● What to work on
Say how many lines in the entries contain "computer", giving only the number.

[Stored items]
------------
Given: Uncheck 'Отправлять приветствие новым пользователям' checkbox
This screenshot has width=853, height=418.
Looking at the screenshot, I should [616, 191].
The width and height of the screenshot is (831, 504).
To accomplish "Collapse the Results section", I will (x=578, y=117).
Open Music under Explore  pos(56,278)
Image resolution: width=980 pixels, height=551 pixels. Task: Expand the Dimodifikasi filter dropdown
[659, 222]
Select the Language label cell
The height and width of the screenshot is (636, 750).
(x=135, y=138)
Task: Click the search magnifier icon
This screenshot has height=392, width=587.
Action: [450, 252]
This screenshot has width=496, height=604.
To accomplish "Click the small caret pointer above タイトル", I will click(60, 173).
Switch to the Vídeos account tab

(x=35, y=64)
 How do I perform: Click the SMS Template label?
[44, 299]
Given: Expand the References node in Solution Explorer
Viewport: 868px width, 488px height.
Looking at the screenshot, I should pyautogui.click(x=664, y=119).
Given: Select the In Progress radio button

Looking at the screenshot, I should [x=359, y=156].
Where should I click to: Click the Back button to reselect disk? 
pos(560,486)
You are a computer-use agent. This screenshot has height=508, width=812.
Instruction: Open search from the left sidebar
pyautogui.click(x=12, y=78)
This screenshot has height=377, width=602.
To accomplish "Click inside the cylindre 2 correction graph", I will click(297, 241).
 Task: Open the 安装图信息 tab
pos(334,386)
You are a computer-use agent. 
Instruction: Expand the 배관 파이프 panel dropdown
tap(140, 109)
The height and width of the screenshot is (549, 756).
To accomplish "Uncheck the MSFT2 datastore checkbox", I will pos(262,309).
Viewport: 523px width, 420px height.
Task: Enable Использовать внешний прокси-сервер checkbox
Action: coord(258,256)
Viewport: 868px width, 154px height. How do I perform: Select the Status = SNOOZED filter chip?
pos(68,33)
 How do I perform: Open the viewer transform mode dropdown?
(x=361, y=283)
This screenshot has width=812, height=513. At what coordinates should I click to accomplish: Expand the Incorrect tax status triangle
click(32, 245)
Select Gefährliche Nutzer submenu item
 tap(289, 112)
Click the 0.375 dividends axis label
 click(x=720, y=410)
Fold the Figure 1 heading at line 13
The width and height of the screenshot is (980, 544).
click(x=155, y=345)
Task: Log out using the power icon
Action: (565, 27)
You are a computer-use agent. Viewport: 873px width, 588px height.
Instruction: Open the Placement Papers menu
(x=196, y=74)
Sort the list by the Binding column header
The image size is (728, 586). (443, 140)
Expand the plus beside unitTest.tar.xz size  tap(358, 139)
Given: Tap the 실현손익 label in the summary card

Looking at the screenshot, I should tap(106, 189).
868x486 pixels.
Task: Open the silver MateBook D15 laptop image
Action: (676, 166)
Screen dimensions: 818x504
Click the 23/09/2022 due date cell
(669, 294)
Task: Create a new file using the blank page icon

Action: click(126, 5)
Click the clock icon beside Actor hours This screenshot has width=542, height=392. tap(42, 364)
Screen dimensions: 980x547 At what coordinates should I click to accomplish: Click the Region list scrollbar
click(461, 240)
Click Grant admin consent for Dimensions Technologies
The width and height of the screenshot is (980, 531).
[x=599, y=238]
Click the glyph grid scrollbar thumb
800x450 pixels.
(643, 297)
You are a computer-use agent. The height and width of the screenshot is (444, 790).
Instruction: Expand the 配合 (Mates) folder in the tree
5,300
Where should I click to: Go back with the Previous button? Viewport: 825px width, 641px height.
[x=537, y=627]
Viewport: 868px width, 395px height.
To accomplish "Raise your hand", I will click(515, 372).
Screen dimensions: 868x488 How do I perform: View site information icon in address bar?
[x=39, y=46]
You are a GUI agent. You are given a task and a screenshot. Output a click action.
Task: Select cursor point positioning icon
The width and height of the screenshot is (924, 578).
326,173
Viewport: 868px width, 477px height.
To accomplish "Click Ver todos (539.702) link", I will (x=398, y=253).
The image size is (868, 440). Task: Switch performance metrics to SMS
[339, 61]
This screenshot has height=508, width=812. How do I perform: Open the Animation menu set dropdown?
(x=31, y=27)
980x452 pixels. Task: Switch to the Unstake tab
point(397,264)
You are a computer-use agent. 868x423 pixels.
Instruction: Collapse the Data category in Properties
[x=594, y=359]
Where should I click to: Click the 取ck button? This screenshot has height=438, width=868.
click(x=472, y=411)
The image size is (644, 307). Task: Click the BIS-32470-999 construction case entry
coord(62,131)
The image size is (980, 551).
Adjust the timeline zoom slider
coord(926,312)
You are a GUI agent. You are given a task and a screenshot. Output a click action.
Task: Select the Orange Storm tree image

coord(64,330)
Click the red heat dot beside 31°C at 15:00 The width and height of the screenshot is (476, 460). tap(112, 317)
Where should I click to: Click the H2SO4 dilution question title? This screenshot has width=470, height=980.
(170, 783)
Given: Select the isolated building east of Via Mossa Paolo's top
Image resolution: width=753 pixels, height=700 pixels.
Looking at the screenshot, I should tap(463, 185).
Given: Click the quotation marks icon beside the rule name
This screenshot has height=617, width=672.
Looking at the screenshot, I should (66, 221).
------------
● Response area
5